──────── Supplied entries
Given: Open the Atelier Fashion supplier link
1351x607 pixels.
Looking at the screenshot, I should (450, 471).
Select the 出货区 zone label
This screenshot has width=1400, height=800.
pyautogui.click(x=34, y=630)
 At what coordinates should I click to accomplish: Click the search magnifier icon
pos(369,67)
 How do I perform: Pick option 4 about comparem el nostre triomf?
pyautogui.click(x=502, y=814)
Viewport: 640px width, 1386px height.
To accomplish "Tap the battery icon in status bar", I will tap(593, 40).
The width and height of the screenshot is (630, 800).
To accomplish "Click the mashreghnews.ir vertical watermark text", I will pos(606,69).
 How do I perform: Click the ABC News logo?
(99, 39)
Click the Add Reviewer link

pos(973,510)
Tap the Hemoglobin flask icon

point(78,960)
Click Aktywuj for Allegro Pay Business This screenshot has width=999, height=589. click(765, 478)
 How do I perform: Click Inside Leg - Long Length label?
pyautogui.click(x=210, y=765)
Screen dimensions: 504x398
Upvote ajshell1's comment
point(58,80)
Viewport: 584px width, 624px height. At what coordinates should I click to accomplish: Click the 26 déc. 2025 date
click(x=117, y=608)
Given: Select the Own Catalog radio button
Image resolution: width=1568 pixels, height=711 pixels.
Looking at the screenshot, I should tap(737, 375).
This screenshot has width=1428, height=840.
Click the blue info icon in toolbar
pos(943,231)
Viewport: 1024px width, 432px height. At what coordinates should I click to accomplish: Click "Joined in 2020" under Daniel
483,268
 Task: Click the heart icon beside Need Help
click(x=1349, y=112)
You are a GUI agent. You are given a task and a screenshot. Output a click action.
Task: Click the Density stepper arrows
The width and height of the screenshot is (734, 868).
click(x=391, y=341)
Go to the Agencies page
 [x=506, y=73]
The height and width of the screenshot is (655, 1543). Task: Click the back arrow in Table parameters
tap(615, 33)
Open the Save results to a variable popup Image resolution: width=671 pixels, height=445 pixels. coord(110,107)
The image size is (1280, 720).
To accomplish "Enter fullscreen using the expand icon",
────────────────
Task directions: Send back all the records above word for word.

Response:
Given: Open the Atelier Fashion supplier link
1351x607 pixels.
Looking at the screenshot, I should (450, 471).
Select the 出货区 zone label
This screenshot has width=1400, height=800.
pyautogui.click(x=34, y=630)
 At what coordinates should I click to accomplish: Click the search magnifier icon
pos(369,67)
 How do I perform: Pick option 4 about comparem el nostre triomf?
pyautogui.click(x=502, y=814)
Viewport: 640px width, 1386px height.
To accomplish "Tap the battery icon in status bar", I will tap(593, 40).
The width and height of the screenshot is (630, 800).
To accomplish "Click the mashreghnews.ir vertical watermark text", I will pos(606,69).
 How do I perform: Click the ABC News logo?
(99, 39)
Click the Add Reviewer link

pos(973,510)
Tap the Hemoglobin flask icon

point(78,960)
Click Aktywuj for Allegro Pay Business This screenshot has width=999, height=589. click(765, 478)
 How do I perform: Click Inside Leg - Long Length label?
pyautogui.click(x=210, y=765)
Screen dimensions: 504x398
Upvote ajshell1's comment
point(58,80)
Viewport: 584px width, 624px height. At what coordinates should I click to accomplish: Click the 26 déc. 2025 date
click(x=117, y=608)
Given: Select the Own Catalog radio button
Image resolution: width=1568 pixels, height=711 pixels.
Looking at the screenshot, I should tap(737, 375).
This screenshot has width=1428, height=840.
Click the blue info icon in toolbar
pos(943,231)
Viewport: 1024px width, 432px height. At what coordinates should I click to accomplish: Click "Joined in 2020" under Daniel
483,268
 Task: Click the heart icon beside Need Help
click(x=1349, y=112)
You are a GUI agent. You are given a task and a screenshot. Output a click action.
Task: Click the Density stepper arrows
The width and height of the screenshot is (734, 868).
click(x=391, y=341)
Go to the Agencies page
 [x=506, y=73]
The height and width of the screenshot is (655, 1543). Task: Click the back arrow in Table parameters
tap(615, 33)
Open the Save results to a variable popup Image resolution: width=671 pixels, height=445 pixels. coord(110,107)
The image size is (1280, 720).
To accomplish "Enter fullscreen using the expand icon",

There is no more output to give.